Nigel Clay uses his mathematics expertise to model the supply chain for fresh blood that may lead to improved processes for the Australian Red Cross Blood Service, and may ultimately save lives.
PhD (Mathematical Sciences)
It is very humbling to have a flash of insight into my research and realise that I may be the first person in the world to have that approach or idea.
The quantity of blood demanded for a transfusion is random. The quantity of blood donated is random. Fresh blood is perishable. With so much uncertainty, it is difficult to know how much blood should be held in an inventory. Too little and lives could be at risk, too much and precious resources will be discarded.
I am investigating this problem as part of my PhD in Mathematical Sciences. My PhD is a project through the RMIT mathematics and statistics node of the Australian Technology Network's Industry Doctoral Training Centre (IDTC).
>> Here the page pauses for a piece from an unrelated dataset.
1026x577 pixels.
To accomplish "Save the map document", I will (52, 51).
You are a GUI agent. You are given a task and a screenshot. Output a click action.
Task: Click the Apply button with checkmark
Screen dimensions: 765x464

This doctoral training program offers me the opportunity to work with a research partner to solve a real-world problem. My industry partner is the Australian Red Cross Blood Service.
I was attracted to the program as the structure looked interesting and that the emphasis was on finding viable solutions to important problems.
Over the four years of the program, I will work on six pieces of technical coursework where I can choose interesting topics that help me with the execution of my research.
After looking at the literature on the mathematics of the blood supply chain and other perishable items, I was able to identify an approach that had not been tried before. It is very humbling to have a flash of insight into my research and realise that I may be the first person in the world to have that approach or idea. I like the idea of solving problems that are meaningful to industry.
It was a real buzz to get a paper through the peer-review process and to have it published in a highly respected journal. I was fortunate to also present a paper at a conference in Lisbon, Portugal and win the ‘Best Doctoral Talk’ award.
My research will improve the robustness of the supply chain for fresh blood and potentially save lives. It may also improve the supply chain in other industries that have perishable products with random supply and demand.